Surprise, out-of-network bills arise when consumers seek services at an in-network facility but unknowingly are seen by an out-of-network provider or are treated at an out-of-network facility in an emergency.

Yesterday, Senator Bob Gardner (R) and Representative Daneya Esgar (D) introduced Senate Bill 237, legislation to require that healthcare providers, facilities, and carriers notify consumers in plain language about their rights regarding these surprise medical bills.

“My family member was hit by balance bills of $3,000 from out-of-network providers even though he was seen at an in-network hospital,” said Chuck Woodard of Arvada. “There was no disclosure by either the hospital or the doctors that my family member was being treated by out-of-network doctors. Nor was there any explanation by either the hospital or the doctors of his rights and responsibilities under Colorado law. We need much, much better disclosure than we have now.”

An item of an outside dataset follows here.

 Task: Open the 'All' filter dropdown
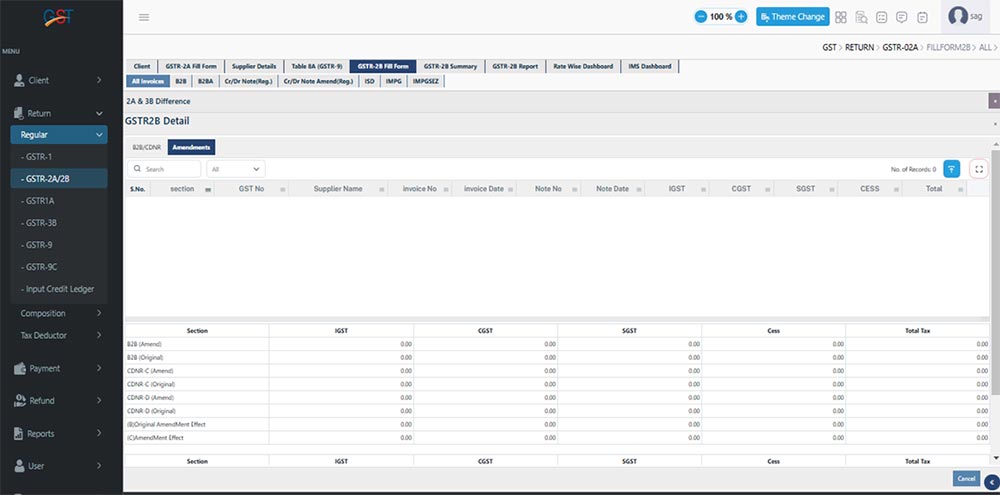tap(236, 170)
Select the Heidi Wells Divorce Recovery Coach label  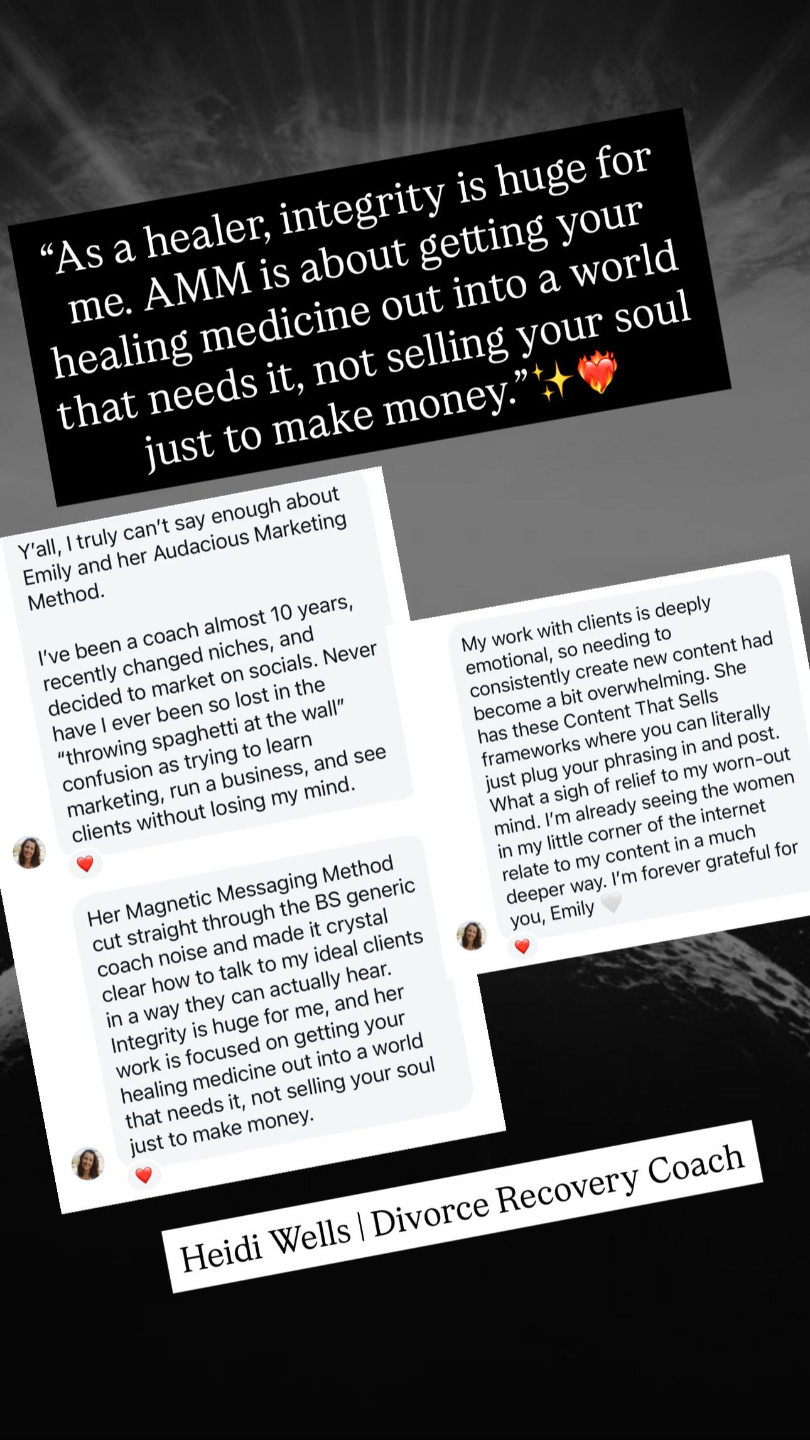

The proposed legislation, SB 237, would require new rules for correspondence and billing after a medical procedure to clarify that an out-of-network provider was part of treatment and that consumers may have certain protections against balance bills. Under current law, Coloradans with insurance plans regulated at the state level are to be held harmless and pay only what they would owe for in-network care when they are unknowingly treated by an out-of-network provider. However, there is nothing in Colorado law that requires consumers be notified of these rights, and consumers often end up paying bills they don’t legally owe.

“Notice and disclosure are key for keeping the consumer from being caught in the middle of billing issues between insurers and healthcare providers,” said Adam Fox, Director of Strategic Engagement of CCHI. “Caught in this spot, with basic information withheld by the provider, consumers are vulnerable, can be sent to collections, and pay much more than they actually owe. We just want to see consumers armed with information about their rights in transparent billing practices by providers and carriers.”

The bill has been assigned to the Senate Health and Human Services Committee for its first hearing.

Colorado Consumer Health Initiative represents 45+ Colorado health organizations with more than 500,000 health care consumer members advocating for high-quality, affordable, and equitable health care for all Coloradans.